Goats have also been genetically engineered so their milk will produce the protein found in spider’s silk.
Suzanne Wuerthele, a toxicologist and head of the Sierra club’s Rocky Mountain chapter in genetic engineering explained that there is a demand for large quantities of the spider’s silk to make bullet proof vests.
“Imagine milking the spiders,” Wuerthele said. “You just can’t do it.”
Farmer’s are embracing this science because it’s making their labor less intensive as new crops are being developed to be more self sustaining.
“In New Zealand there is some research in getting genes from the African clawed toad which has a toxin in its skin, into potatoes,” Wuerthele said. “So it can be expressed in the potato and it can make its own pesticide.”
“So you can see this is this is only limited by your imagination. This is a very powerful technology.”

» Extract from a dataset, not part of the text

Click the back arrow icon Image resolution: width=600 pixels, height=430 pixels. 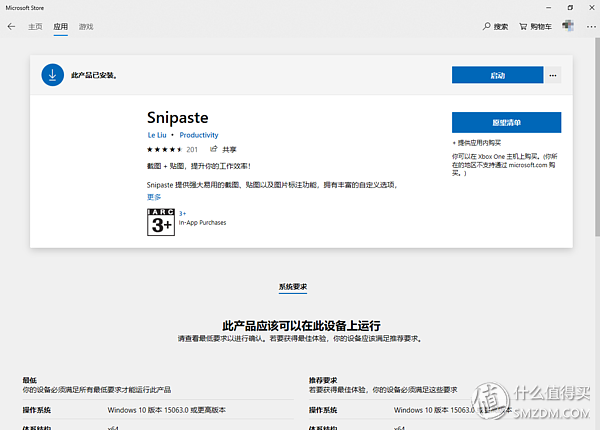point(11,26)
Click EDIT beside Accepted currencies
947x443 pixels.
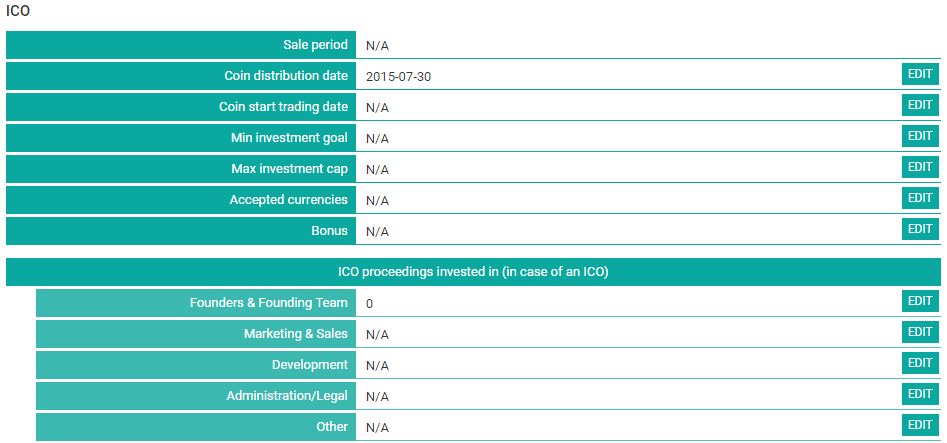[x=920, y=198]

The Food and Drug Administration labels genetically engineered foods as substantially equivalent foods and considers them to be safe.
This means that genetically engineered foods don’t have to be labeled and they don’t have to go through special long term toxicity testing.
This lack of regulation is what sparks the concerns in anti-biotechnology activists because little is known about these foods before they are released into the market and contaminations from genetically engineered farms to other farms is spreading.
Wuerthele explained that even though the U.S.D.A. passed something called the Organic Food Production Act in 1990 which asserts that if a food is going to be labeled organic it’s can’t be genetically engineered there is still no regulations formed to protect farms from cross contamination.
“About 7% of the organic farms in this country have contamination from other farms of genetically engineered variety,” Wuerthele said.
There is a concern for the unknown with this science still in its infant stage of development the process to create genetically engineered organisms is expensive, inefficient and done by trial-and-error procedures.
Cohen reiterated “the law of unintended consequences” which was a topic of discussion during the previous Café Scientifique.
Green Peace was sailing in the Philippines to protest the possible damage to corral reefs done by global climate change, Cohen said. As they approached the harbor their boat destroyed a patch of corral reef that they were trying to protect.
“They took out 100 square meter area of irreplaceable corral reef. So, that’s the law of unintentional consequences.”